Emlak sektöründe fiyatlar gerçekleri yansıtıyor mu? Türkiye işte bu soruya yanıt arıyor. Son birkaç ayda olumsuz gelişmelerin yaşanmasına karşın fiyatların halen yüksek olması konuyla ilgili iki görüşün ortaya çıkmasına neden oldu. Bir başka deyişle Türkiye bu konuda ikiye ayrılmış durumda. Birinci kesim emlakta her hangi bir balon olmadığını tam tersi, talebin halen mevcut olduğunu söylüyor.
Emlak Balonu Havalandı mı?
Yılda en az 800 bin genç istihdam pazarına giriyor, 600 bin kişi evleniyor, 250 bin kişi boşanıyor, köyden kente göç de sürüyor. Böylesine dinamik bir demografik yapıda her daim ikamet etmek için konut talebinin sürmesi aslında şaşırtıcı bir durum değil. Bu görüşü savunanlar genellikle politikacılar, konut ve inşaat sektöründe çalışan firma sahipleri ve yöneticileri ile bazı gazeteciler oldu.

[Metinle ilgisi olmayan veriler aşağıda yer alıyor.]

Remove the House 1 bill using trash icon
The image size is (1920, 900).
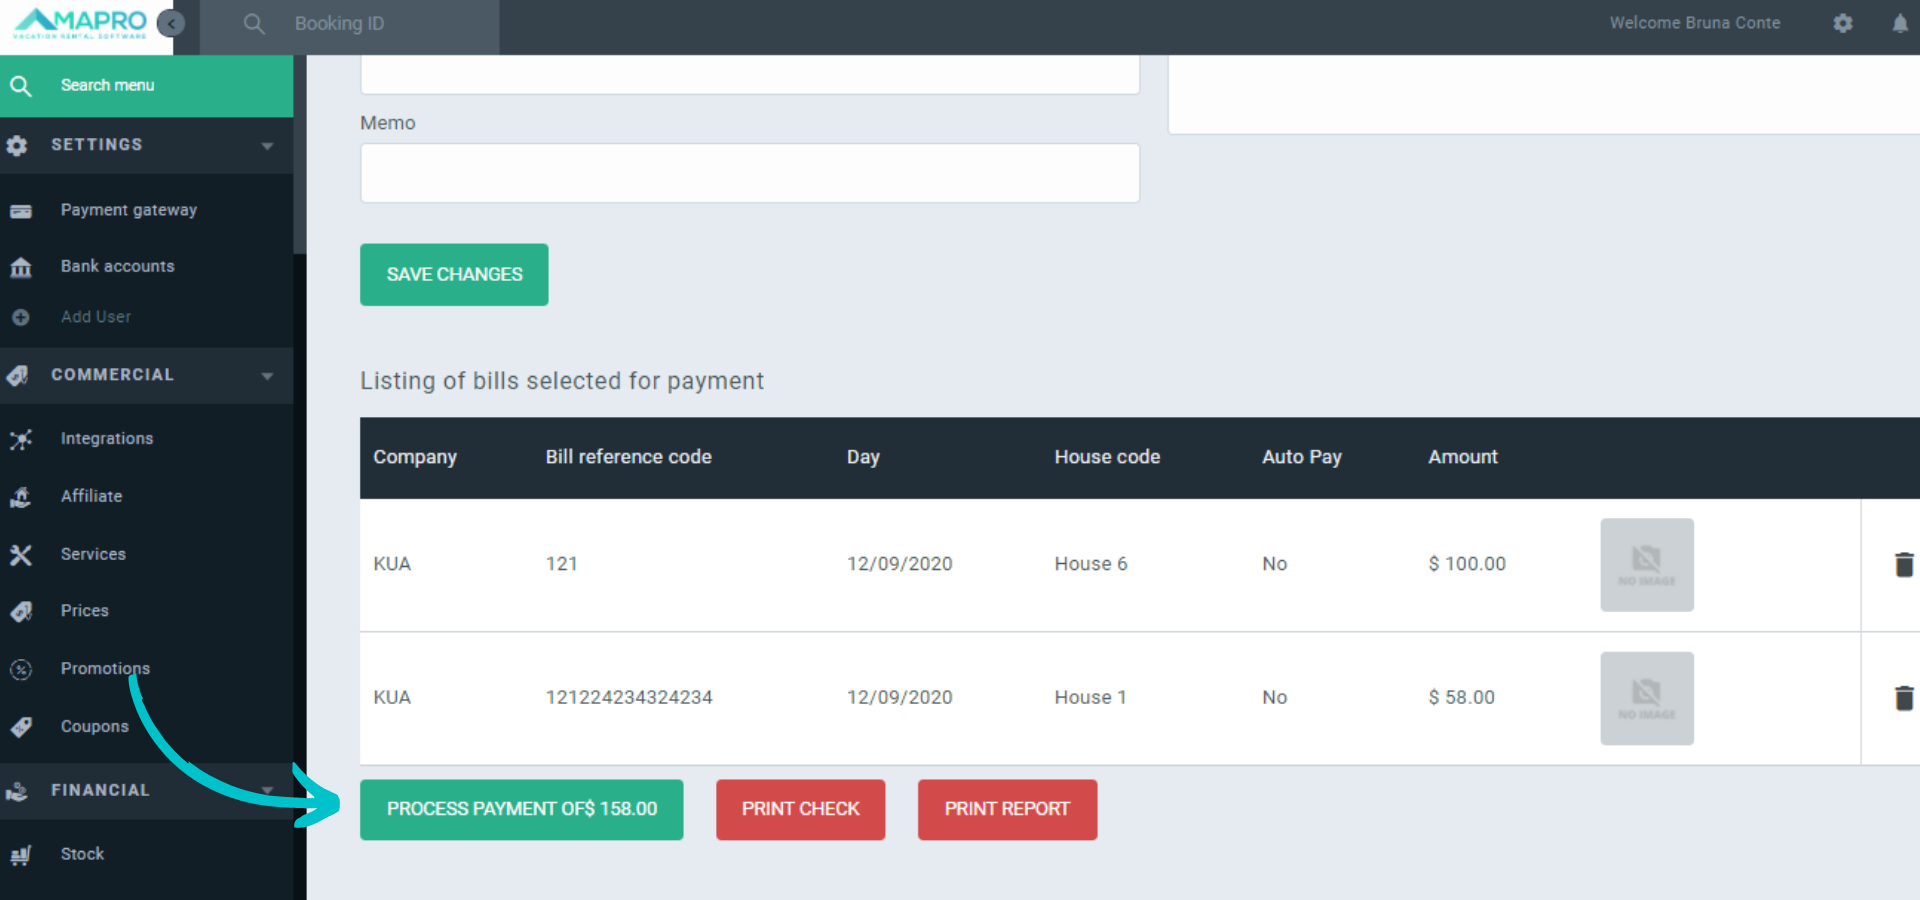(x=1903, y=698)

Karşıt görüşü savunanlar ise Türkiye’de bir konut balonu olduğunu iddia ediyor ve bu iddiasını iktisat bilimi ve mevcut ekonomi verileriyle destekliyor. TÜİK’e göre Şubat ayında sayısal olarak emlak satışları % 6 daralmış durumda. BİST’e kote şirketlerden edinilen bilgilere göre, markalı konutlarda bu daralma % 60 oranını buluyor. Bu rakamlar pazarın doyduğunun açık bir işareti olarak kabul ediliyor.

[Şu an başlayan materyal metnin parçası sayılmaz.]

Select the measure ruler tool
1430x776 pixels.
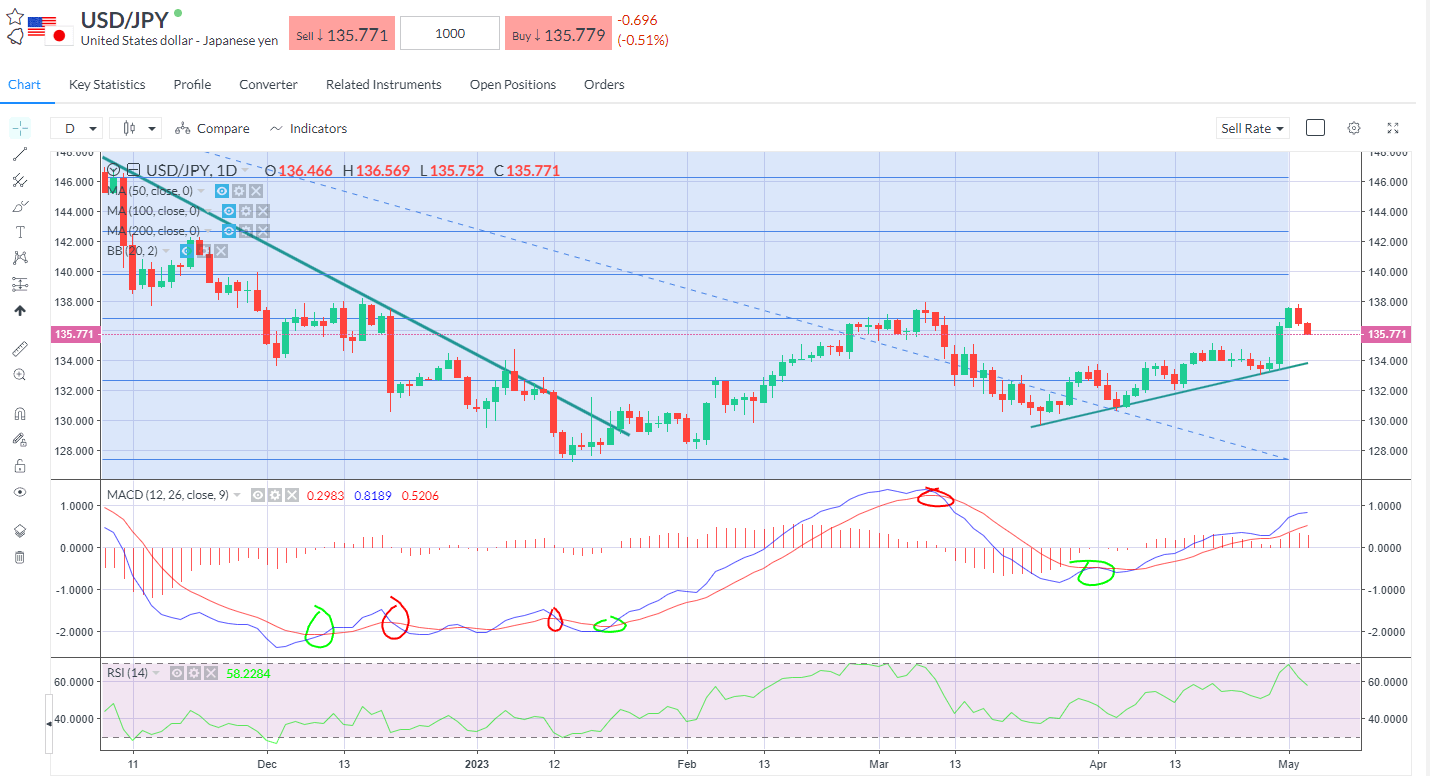click(20, 348)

Türkiye’de Arap hikayesi her zaman yazılmıştır. Konut sektöründe de uzun bir süredir Arap hikayeleri sadece kulaktan kulağa yayılmıyor basında da sık sık yer alıyor. İnşaat şirketlerinin büyük reklam kampanyalarından pay kapmak isteyen ve bu nedenle Arap hikayelerini sayfalarında sık sık veren gazeteler, yine verilerle yalancı konumuna düşürüldü.
Şubat ayında yabancılar 1074 emlak almış Türkiye genelinde. 12 aylık verilerde ise bu rakam sadece 13 bin civarında. Bu TÜİK verileri, yabancılar mülk alıyor iddialarının tamamen bir hikaye olduğunu ortaya koyuyor.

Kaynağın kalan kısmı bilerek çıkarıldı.